Second, his broad knowledge was always underscored by precise and detailed expertise, which Sir Peter Hall applied to issues as variegated as urban containment, high speed trains, cities and universities, and culture and creativity – just to name a few. His treatise on The World Cities (1966), one of very first studies on this issue, appeared much earlier than the seminal paper by John Friedmann and Goetz Wolff (1982) or Saskia Sassen’s Global City (1991) that supposedly established the related genre. His thoughts on the association between cities and universities, framed against the background of emerging high-tech – or ‘silicon’ – landscapes, also evolved roughly a decade before this topic gained wider attention in the scientific and urban planning communities. Again, the same applies to culture and creativity as means of urban development, which was thoughtfully included in Cities in Civilization a decade before the Floridian orthodoxy on creativity emerged and occupied urban agendas worldwide. And, his work on the link between transport infrastructure and urban-regional development builds a body of essential literature, providing conceptual clarity, empirical richness, and practical applicability in a field of planning that is often determined by positivism.

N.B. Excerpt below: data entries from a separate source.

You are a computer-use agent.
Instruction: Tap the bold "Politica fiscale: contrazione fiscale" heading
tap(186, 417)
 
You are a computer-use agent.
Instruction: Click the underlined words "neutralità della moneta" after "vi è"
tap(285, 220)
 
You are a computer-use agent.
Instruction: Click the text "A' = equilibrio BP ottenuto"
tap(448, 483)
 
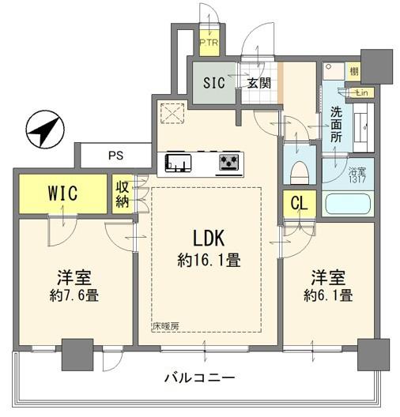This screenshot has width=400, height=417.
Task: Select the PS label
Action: pyautogui.click(x=115, y=156)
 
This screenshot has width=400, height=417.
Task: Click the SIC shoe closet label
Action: pyautogui.click(x=213, y=83)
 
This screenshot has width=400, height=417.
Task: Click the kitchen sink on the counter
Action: pyautogui.click(x=178, y=164)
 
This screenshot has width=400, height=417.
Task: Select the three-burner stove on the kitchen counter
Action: pyautogui.click(x=230, y=163)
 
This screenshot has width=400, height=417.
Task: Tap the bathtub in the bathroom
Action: pyautogui.click(x=347, y=205)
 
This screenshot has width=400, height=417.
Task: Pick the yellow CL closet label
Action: pyautogui.click(x=299, y=203)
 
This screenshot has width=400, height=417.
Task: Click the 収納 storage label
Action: pyautogui.click(x=123, y=193)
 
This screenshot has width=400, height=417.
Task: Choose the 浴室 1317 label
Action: pyautogui.click(x=357, y=173)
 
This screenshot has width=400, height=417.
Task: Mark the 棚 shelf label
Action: pyautogui.click(x=353, y=73)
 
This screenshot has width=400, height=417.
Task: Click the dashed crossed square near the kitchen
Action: pyautogui.click(x=172, y=114)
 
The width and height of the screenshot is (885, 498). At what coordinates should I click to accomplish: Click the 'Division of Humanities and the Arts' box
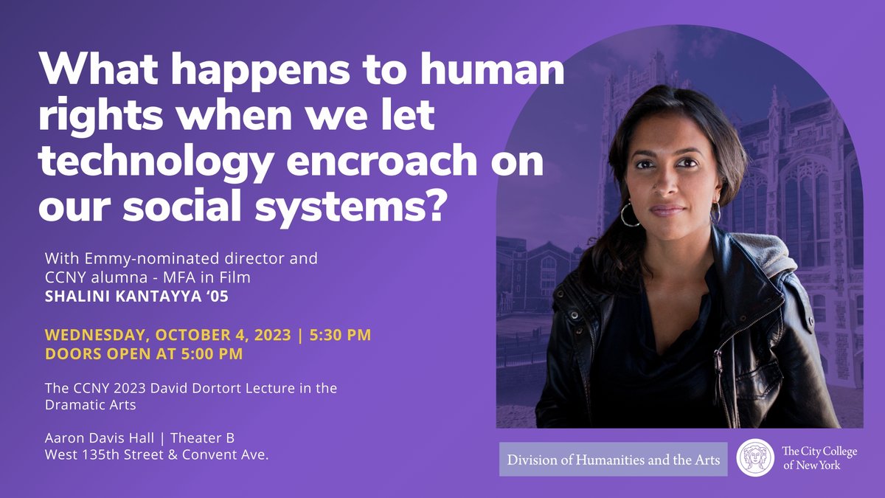pos(613,459)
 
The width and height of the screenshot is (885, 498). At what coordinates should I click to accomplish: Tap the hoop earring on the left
pos(629,215)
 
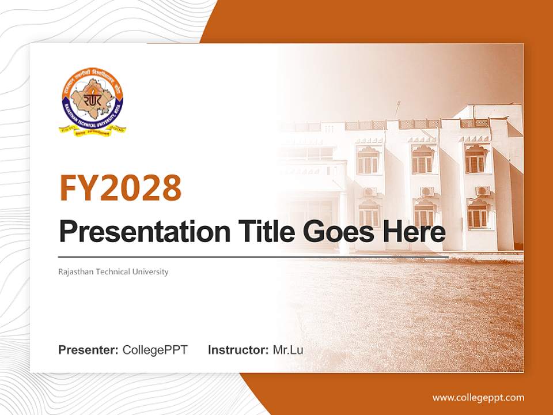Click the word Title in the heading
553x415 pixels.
tap(257, 232)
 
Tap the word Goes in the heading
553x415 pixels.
tap(335, 232)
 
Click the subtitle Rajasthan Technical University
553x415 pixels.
tap(113, 271)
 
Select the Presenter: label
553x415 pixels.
tap(89, 350)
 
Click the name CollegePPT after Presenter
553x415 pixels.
tap(155, 350)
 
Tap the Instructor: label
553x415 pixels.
tap(238, 350)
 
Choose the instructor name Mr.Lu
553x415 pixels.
tap(288, 350)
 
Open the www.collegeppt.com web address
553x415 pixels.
tap(478, 397)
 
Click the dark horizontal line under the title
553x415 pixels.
tap(253, 256)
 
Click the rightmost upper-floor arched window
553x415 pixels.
tap(476, 159)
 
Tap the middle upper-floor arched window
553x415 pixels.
tap(423, 159)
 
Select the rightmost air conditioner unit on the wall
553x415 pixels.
tap(482, 191)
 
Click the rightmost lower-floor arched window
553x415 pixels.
tap(477, 214)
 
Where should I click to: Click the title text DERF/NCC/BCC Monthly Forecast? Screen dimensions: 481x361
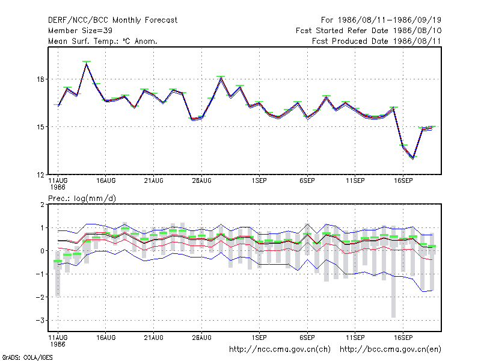coord(112,20)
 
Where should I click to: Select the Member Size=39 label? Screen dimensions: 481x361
coord(80,31)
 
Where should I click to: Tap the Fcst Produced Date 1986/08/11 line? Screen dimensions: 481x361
coord(376,41)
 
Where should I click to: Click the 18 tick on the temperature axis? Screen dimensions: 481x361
coord(41,79)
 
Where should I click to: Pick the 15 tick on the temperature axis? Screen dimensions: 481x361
coord(41,127)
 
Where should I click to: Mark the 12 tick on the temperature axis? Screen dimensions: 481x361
coord(41,175)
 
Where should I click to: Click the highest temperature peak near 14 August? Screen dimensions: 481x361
coord(87,64)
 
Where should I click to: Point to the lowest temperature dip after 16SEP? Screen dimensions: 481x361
coord(413,158)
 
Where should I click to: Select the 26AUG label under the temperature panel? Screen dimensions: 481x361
coord(202,181)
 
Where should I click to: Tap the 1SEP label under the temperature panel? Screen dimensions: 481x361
coord(259,181)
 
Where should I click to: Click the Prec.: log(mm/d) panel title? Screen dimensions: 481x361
coord(82,199)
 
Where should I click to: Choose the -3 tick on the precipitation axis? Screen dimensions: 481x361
coord(40,321)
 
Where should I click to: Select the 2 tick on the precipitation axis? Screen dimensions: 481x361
coord(42,205)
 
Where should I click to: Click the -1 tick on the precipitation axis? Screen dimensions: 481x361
coord(40,274)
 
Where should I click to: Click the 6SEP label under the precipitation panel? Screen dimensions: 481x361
coord(307,338)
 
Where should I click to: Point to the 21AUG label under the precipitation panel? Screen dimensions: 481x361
coord(154,338)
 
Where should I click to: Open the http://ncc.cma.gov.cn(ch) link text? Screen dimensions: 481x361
coord(280,350)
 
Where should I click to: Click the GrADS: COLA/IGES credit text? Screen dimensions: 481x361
coord(27,357)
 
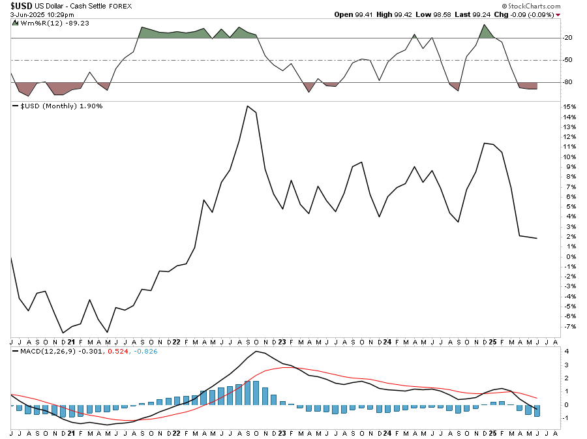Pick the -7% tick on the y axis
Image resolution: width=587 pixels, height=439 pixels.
(x=568, y=326)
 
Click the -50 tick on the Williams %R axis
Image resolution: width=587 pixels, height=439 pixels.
(x=567, y=60)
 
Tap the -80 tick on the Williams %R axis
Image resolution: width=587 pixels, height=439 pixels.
(x=567, y=82)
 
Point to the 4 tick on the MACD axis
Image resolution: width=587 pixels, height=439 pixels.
(x=567, y=352)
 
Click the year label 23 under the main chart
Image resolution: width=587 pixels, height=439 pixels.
(x=281, y=342)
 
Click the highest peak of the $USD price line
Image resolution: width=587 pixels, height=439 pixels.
(x=247, y=106)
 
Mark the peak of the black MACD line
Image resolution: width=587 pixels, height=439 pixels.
(x=256, y=352)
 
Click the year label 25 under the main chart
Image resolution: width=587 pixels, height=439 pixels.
(x=493, y=342)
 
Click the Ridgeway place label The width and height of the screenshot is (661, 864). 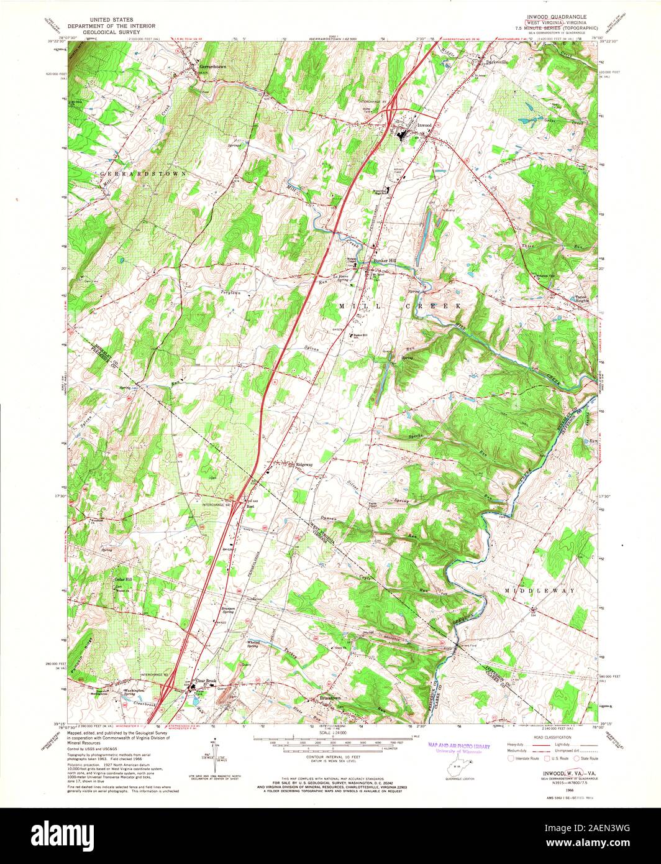(x=305, y=464)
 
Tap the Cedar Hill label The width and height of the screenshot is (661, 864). (x=123, y=579)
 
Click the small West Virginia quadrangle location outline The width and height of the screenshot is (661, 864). (x=458, y=771)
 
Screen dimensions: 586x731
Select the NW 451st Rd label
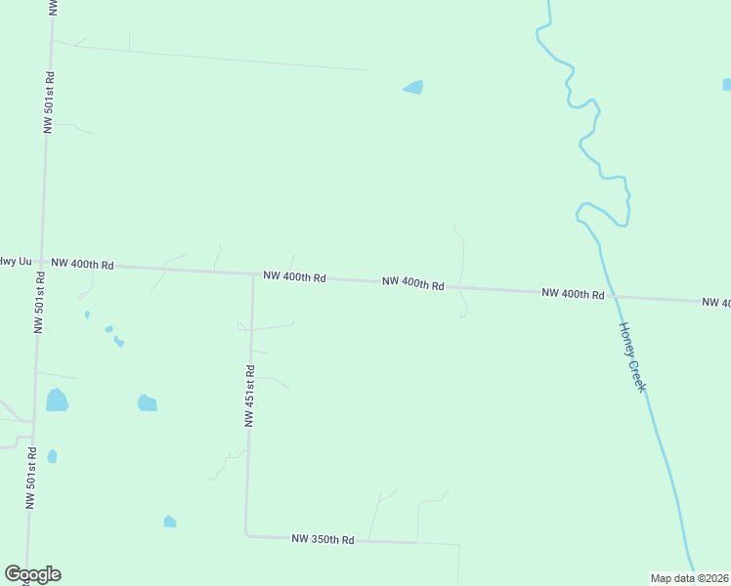point(250,396)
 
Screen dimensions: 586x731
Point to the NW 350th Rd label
point(322,539)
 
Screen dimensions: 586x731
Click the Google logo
point(32,574)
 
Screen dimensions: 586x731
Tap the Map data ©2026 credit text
point(690,578)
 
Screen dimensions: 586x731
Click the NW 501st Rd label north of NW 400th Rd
point(49,102)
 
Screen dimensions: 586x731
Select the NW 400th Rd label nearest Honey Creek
point(574,293)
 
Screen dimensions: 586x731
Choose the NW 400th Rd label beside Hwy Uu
point(83,264)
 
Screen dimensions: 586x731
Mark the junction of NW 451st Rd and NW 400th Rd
point(253,274)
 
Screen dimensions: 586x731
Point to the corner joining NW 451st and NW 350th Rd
point(245,534)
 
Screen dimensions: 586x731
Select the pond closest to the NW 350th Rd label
point(170,522)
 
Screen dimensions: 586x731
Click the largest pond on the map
point(57,399)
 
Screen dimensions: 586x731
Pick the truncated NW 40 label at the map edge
point(715,303)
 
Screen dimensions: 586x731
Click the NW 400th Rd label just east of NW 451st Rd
point(293,277)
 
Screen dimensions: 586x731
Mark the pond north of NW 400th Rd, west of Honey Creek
point(413,88)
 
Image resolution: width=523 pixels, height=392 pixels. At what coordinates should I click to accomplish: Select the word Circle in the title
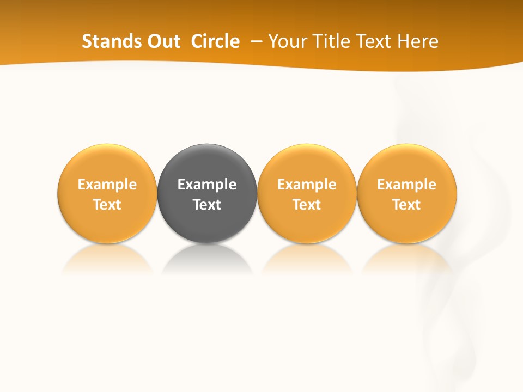pos(215,41)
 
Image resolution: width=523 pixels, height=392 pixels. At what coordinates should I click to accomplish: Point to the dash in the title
pos(257,42)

In this context - and third - Sir Peter Hall was instrumental because his knowledge was fed into the interface of science and policy. He was always simultaneously both a geographer and planner, enriching debates with both independent analytical findings and engaged scholarship, advice and consultancy. Besides serving the professional communities, such as the Town and Country Planning Association or the Regional Studies Association (of which he was a founding member), he also sat on numerous committees and planning boards providing independent and highly useful expertise in decision-making processes. His sympathy for garden cities as a means to provide guidance and control in spatial development was based on thoughtful considerations of the need to steer growth, without neglecting the many pitfalls of the compact city ideal. It was no coincidence that Sir Peter Hall was among those who launched the recent airport debate in London by co-authoring a (2006) paper advocating the retirement of Heathrow for both economic and urban reasons. A somewhat growth-machine approach comes into play when Sir Peter Hall is considered one of the creators of urban enterprise zones in Thatcher Britain – a concept that is highly suspicious of fostering urban neoliberalism. As a planning researcher and teacher, however, he was indeed quite aware of the limitations to planning. As a consequence, he was also rather critical of planning outcomes. In this respect, his (1980) book Great Planning Disasters was iconic, setting the standard for future studies on large-scale urban projects. Always, his work followed the commitment towards improving urban life-worlds, as was also proven by his last (2013) monograph Good Cities, Better Lives.

Comprehensiveness, accuracy, originality, and critical engagement is what characterizes Sir Peter Hall’s professional life. But in addition to remembering him as someone with an outstanding career,  one can also mourn that geography has lost an extraordinary role model that researchers can aspire to. And, given the imperatives of contemporary academia, and the worlds of impact factors, fund raising, and other performance-oriented indicators, one might also lament over whether, and to what extent, such an intellectual trajectory is even possible today.